Running a site like Codehaus presents many challenges; some are solved easily; some are not.
One of the recurring themes is the necessity of dealing with spam. Since I doubt that any of the moronic spammers that hit our site read our tech articles, this article shouldn’t open us up to additional risk.
Spam hits almost every one of our services
* email – 100k spam per day – we block with a variety of techniques
* web – referrer spam – we ignore / block prolific spiders
* confluence – profile spam; comment spam
In this post we’ll look at Confluence spam and how we deal with it; and how YOU as a Confluence user can help ensure that the site remains spam free.
Like most internet systems we use defence in depth against spam.
The techniques shown below can be applied to almost any 3rd party (or inhouse application) without modification to the core product.
Defence 1: IP addresses
As per the Atlassian guidelines for JIRA – http://svn.atlassian.com/svn/public/contrib/jira/spamfighting/spammers/blockspammers.rc – we reprocess the block file using a basic Ruby script to convert the IP tables blocklist into an HTTPD blocklist.
The spammers.conf is then “included” in any of our sites that needs to be protected from spam – which is most of them.
See update-blocklist
We also have a second list of spammers that have harassed our sites. We also include comments as to when and why a block is added, in case we unintentionally block legitimate users when we block Class A/B/C networks.
order allow,deny deny from 91.212.226.0/24 #spammed ActiveIO 20070105 deny from 89.120.0.0/16 ... allow from all
Defence 2: Prevent spam user names
Since prevention is far better than a cure, we then prevent zombie machines from creating users with typical spam names. This is a never ending battle of course – but since we are not a high priority target (we hope) – we can get away with pretty simple defences.

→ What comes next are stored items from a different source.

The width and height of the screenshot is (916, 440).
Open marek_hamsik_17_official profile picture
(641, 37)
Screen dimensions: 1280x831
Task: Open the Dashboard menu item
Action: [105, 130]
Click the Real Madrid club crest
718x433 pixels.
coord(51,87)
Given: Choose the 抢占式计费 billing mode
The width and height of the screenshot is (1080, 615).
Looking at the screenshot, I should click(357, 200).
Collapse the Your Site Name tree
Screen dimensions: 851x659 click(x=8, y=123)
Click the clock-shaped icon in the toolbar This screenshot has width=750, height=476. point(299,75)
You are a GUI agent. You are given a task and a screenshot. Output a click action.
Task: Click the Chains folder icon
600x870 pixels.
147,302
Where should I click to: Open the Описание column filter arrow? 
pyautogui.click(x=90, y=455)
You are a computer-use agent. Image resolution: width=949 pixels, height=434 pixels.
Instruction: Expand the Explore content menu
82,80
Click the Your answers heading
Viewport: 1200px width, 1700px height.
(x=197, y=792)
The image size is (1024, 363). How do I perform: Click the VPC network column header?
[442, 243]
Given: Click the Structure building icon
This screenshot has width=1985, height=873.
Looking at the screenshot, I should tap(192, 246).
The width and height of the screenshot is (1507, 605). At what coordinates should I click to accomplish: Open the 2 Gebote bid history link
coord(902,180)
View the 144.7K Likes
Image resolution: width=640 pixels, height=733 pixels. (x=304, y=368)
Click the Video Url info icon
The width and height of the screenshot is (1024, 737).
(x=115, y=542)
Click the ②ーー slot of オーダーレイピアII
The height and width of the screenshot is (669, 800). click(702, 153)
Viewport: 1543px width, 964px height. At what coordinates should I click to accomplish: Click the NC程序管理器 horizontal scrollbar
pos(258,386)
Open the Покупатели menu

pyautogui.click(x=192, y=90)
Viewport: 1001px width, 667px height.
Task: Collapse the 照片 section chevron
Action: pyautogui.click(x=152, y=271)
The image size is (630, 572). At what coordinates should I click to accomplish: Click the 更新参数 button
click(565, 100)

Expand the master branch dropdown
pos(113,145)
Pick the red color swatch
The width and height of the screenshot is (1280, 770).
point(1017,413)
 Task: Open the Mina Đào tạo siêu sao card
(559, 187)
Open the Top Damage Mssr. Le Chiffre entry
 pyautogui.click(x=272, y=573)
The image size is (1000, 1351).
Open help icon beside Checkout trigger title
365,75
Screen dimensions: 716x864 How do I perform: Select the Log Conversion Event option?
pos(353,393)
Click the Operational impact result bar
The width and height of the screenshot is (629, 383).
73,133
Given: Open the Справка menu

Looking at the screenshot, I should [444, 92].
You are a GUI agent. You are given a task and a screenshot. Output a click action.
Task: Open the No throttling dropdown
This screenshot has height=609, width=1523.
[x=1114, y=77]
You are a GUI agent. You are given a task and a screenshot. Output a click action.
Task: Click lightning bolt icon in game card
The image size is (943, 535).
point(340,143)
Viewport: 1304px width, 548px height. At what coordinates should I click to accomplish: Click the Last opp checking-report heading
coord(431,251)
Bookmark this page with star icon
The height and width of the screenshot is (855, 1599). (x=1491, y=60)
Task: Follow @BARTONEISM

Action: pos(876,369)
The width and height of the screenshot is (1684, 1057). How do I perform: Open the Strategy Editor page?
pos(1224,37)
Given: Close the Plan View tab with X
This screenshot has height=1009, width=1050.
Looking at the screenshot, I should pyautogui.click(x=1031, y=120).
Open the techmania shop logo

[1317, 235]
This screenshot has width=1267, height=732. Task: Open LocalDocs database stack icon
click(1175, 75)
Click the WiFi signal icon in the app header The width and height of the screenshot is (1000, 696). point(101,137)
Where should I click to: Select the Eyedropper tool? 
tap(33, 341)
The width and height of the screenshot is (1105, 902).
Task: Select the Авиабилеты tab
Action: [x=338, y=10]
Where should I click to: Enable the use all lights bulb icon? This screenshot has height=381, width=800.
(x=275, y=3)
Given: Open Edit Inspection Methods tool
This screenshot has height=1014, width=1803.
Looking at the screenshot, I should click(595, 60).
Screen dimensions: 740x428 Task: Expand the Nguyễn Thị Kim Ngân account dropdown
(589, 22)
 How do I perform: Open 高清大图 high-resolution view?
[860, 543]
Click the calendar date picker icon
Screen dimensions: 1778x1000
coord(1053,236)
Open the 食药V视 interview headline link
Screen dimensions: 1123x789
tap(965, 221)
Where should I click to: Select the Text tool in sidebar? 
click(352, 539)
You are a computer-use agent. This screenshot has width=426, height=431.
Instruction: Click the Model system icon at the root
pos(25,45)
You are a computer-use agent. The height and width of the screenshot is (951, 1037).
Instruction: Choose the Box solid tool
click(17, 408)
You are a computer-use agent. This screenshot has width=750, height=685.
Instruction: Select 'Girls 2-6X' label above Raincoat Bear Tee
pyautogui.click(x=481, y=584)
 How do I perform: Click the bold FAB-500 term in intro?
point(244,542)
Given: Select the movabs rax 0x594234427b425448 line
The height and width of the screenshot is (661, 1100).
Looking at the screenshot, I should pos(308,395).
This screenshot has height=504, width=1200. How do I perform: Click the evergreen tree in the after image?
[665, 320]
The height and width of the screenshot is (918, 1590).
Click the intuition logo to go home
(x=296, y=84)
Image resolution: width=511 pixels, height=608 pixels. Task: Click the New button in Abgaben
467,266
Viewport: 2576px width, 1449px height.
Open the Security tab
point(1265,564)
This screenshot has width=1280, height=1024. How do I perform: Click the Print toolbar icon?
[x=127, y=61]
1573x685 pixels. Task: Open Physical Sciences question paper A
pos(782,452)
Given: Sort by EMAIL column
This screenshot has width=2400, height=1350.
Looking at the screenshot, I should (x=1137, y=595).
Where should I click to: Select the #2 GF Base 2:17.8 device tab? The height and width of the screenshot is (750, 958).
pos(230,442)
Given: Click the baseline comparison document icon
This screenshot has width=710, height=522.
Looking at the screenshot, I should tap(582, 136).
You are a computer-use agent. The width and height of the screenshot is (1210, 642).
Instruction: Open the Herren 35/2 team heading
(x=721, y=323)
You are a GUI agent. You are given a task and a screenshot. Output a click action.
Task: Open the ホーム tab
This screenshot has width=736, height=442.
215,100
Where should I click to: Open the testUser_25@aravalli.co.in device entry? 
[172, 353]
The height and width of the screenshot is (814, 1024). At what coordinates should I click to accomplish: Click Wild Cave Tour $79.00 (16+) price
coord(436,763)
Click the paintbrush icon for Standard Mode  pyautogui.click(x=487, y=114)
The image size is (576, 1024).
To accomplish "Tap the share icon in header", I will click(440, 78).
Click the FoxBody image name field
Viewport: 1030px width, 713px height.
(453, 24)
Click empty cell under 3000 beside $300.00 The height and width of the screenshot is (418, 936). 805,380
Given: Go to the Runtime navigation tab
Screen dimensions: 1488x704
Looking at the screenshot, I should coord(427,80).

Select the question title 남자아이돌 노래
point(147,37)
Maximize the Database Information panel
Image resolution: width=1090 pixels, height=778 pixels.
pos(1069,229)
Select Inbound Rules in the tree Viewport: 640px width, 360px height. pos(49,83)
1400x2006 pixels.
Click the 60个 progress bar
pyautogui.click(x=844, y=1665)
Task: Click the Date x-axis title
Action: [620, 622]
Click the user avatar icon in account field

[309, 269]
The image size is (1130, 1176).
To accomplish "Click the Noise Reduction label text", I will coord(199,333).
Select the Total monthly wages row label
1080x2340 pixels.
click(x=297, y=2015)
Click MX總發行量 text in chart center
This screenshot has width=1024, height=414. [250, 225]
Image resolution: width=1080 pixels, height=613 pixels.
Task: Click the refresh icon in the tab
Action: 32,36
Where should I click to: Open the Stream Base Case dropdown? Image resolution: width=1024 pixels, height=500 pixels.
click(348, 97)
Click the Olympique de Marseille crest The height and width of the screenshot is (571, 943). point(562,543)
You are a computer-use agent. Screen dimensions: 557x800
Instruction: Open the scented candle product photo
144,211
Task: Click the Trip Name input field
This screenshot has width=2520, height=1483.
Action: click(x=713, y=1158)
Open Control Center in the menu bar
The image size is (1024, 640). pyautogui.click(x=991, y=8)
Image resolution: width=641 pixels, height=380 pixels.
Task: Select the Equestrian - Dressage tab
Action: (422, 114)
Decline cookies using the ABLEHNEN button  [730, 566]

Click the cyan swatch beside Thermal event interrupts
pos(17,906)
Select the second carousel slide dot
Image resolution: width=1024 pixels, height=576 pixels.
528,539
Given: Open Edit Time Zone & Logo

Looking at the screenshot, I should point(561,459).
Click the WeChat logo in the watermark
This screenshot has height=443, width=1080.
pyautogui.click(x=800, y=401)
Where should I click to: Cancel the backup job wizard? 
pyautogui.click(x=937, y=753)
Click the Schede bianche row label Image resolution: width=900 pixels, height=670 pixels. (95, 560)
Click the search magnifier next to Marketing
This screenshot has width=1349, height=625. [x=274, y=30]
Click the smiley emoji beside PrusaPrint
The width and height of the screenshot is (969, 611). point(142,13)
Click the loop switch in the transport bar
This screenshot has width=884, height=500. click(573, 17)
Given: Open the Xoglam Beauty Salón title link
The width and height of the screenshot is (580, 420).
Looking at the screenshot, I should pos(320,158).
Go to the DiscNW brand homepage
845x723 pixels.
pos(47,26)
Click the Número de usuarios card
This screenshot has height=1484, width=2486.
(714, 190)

Since Confluence does not support a blacklist for names, we use an insert trigger on the “USERS” table in the PostgreSQL database. This trigger prevents the most obvious of spam accounts from even registering. It does cause an ungainly error 500 in the web interface – but most spam bots won’t be put off by that.
The above trigger has been pruned to keep it brief – we have more rules in our live triggers.
Defence 3: Destroy spam user names
As with all things; a static defence is usually defeated over time. We supplement our user name trigger with a script to lookup usernames that match a variety of more vague rules.
The use of broader rules in this phase is intentional – removing accounts is less problematic than blocking users who may trigger a spam rule by accident.
e.g. we need to watch out for things like “cialis” matching “specialist” – if the user has authored content, then it doesn’t really matter though (as they won’t be removed in the script below)
This will take a while as it scans all the profile content
SELECT DISTINCT C.username
FROM CONTENT C, BODYCONTENT BC
WHERE C.content_status = 'current'
AND C.contenttype = 'USERINFO'
AND C.username NOT IN ('good-user') -- the whitelist
AND BC.contentid = C.contentid
AND LENGTH(BC.body) > 100
AND (
BC.body LIKE '%porn%' OR
BC.body LIKE '%cialis%' OR
BC.body LIKE '%incest%' OR
BC.body LIKE '%viagra%'
);
The result is a list of users who may / may not be spammers (but on the balance of probabilities they are):
- doctormexico
- parishiltonsuck
- from-paris-hilton-bff-naked
- paris-hilton-video
- wild-things-clip-denise-richards
Defence 4: Dealing with the junk users
We then use an automated script with all the user IDs that have been gathered in our previous layers and do a top level user removal.
This works well because only users that have not authored content will have their accounts removed. This can inconvenience the occasional user with an odd name that hasn’t authored content, but on the balance of probabilities it achieves the end-goal.
The script can be found at https://svn.rubyhaus.org/confluence4r/trunk/examples/remove-users.
The script is coded in Ruby (because that’s how we roll); and uses our opensource confluence4r library for interfacing with Confluence.
Simply feed it a set of parameters like:
./examples/remove-users http://confluence.example.com admin password spammerlist.txt
The script will connect to Confluence, authenticate, and then attempt to remove all the listed users.
It would be trivial to write an XML-RPC client that does the same thing in fewer lines of code; but the script shown above is similar to a lot of other internal management scripts.
Defence 5: Whitelist group
Within Confluence we have a group CAPTCHA-FREE – they are not subjected to a CAPTCHA when adding comments. All users registered by Xircles are added to this group; and there is an interface inside Xircles to add extra users.
We also have a group “codehaus-whitelist”; users in the codehaus-whitelist are not affected by various anti-spam activities. This is required for the odd occasion where a user matches a rule; but is not a spammer. We can quickly add these users to the whitelist so that our process remains clean and thoughtfree.
Defence 6: Proactive Users
If you see spam in Confluence / JIRA, please let support know as we can’t be everywhere at once.
Just send the offending URL and any other information as required.
Defence 7: The Future
We frequently have to revisit our approaches – spammers are persistent lot – and Confluence / JIRA are likely to attract specialised attention from them in the future.